We note that the words translated as “actually avert” is expressed with the doubled verb – “ayin lamed mem”. A doubled verb in biblical Hebrew is an emphatic expression. In rabbinic Hebrew this grammatical usage was already passe, rendering such the doubled verb expression as seemingly redundant. Since, from a rabbinic theological perspective, it was unthinkable that the Torah might contain a redundancy, the doubling of a verb was seen to express some other significance as we see in the following brief midrashic comments from the period of the Mishnah:
If they avert their eyes, from where do we learn that if they avert their eyes for one thing, in the end they will avert their eyes for many things? Scripture teaches: “If they surely avert (doubled verb)!”
And from where do we learn that is a single court averts its eyes, then many courts will avert their eyes? Scripture teaches: “If they (plural) surely avert their eyes!”
If the Sanhedrins (higher courts) of Israel avert their eyes. Then, in the end the Great Sanhedrin will averts its eyes… (Sifra Kedoshim Parshita 10:9-11)
Two things appear clear from this midrashic interpretation. Its author undoubtedly infers that to ignore wrongdoing is a very serious infraction, one made even more serous because it is likely to become habitual. And when sinful behavior is ignored, it can and will become rampant.
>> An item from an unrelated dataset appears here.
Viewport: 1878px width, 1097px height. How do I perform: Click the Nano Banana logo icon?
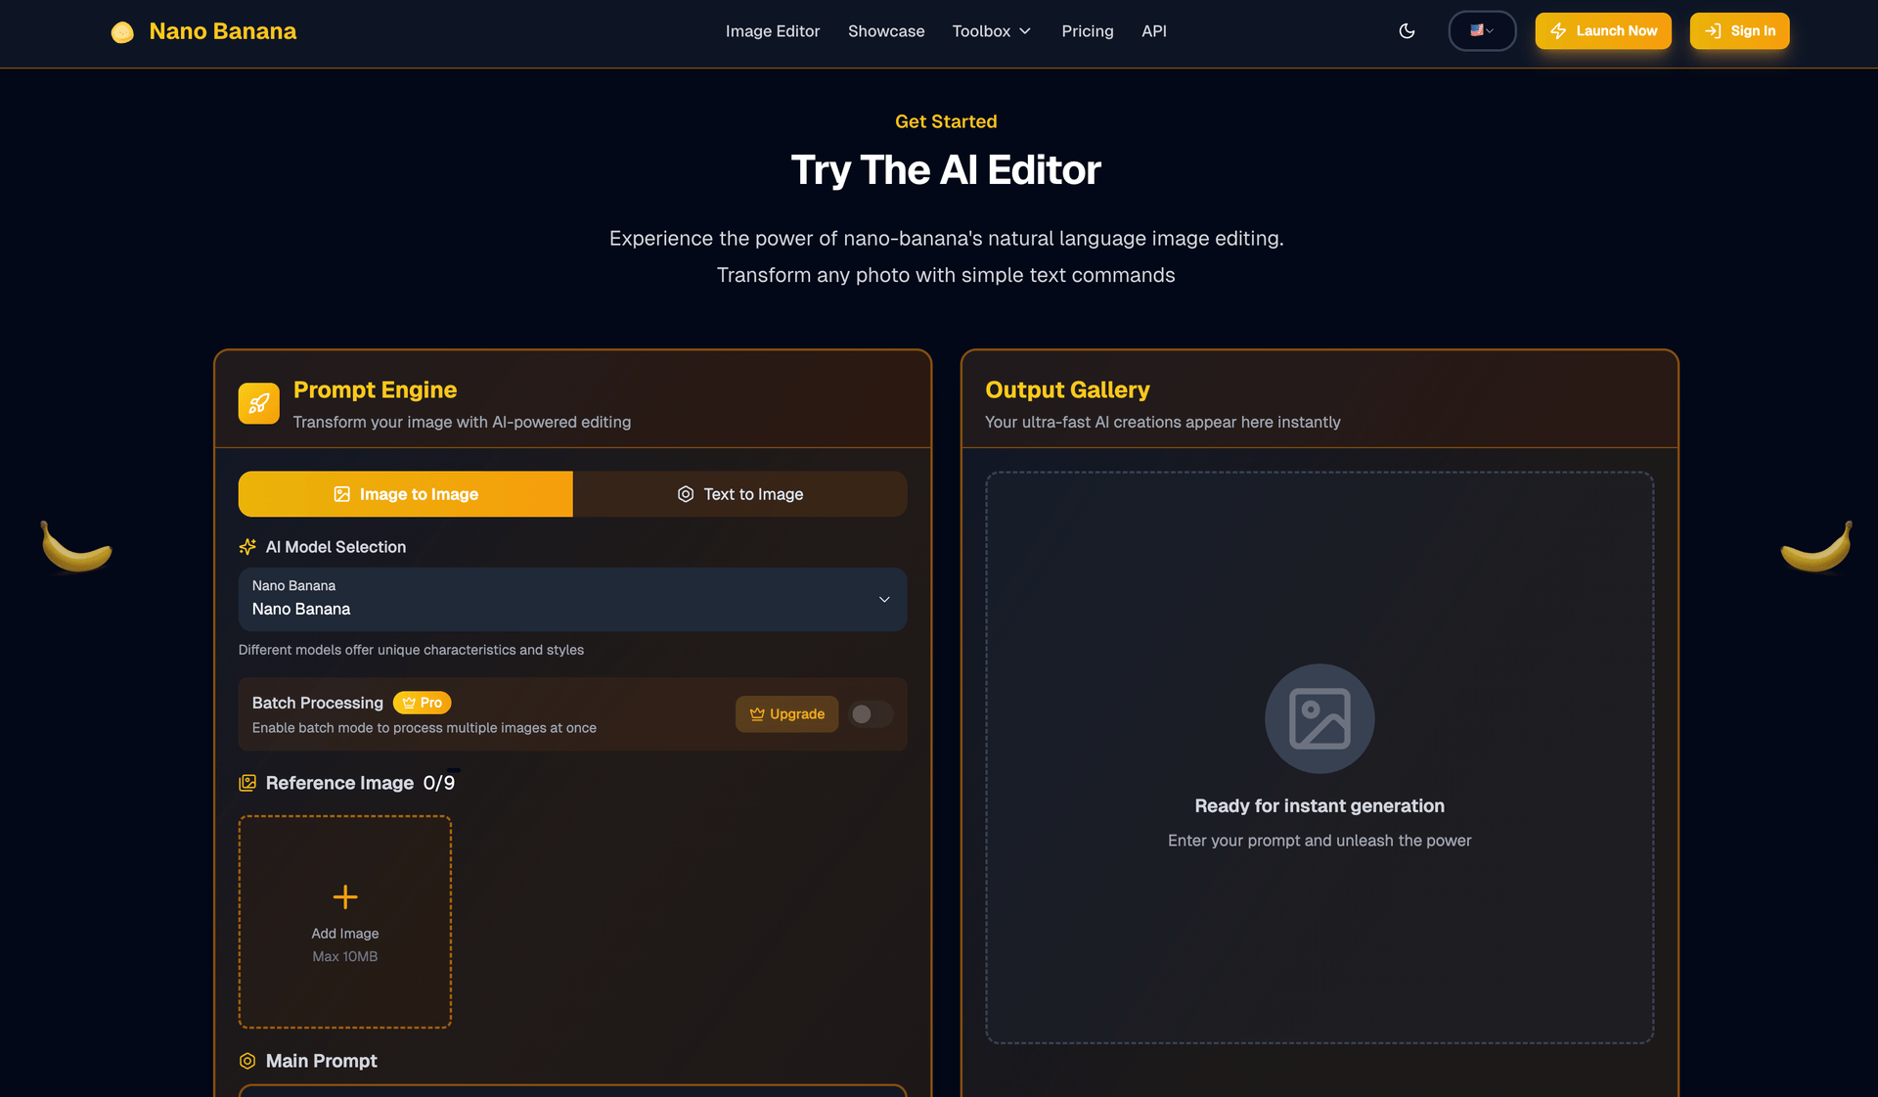(122, 32)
The midrash also sees the sin of “averting one’s eyes” as one that has an ever-increasing impact. If sin is ignored on the micro-level, then it will also be ignored on the macro-level until it crescendos not only among individuals but in the institutions of society as well.
Closing one’s eyes to wrongdoing and allowing bad things to happen out of convenience is ultimately a betrayal of God. Holiness is all about building God’s world on earth and the avoidance of responsibility for this task is the antithesis of the spirit of Judaism.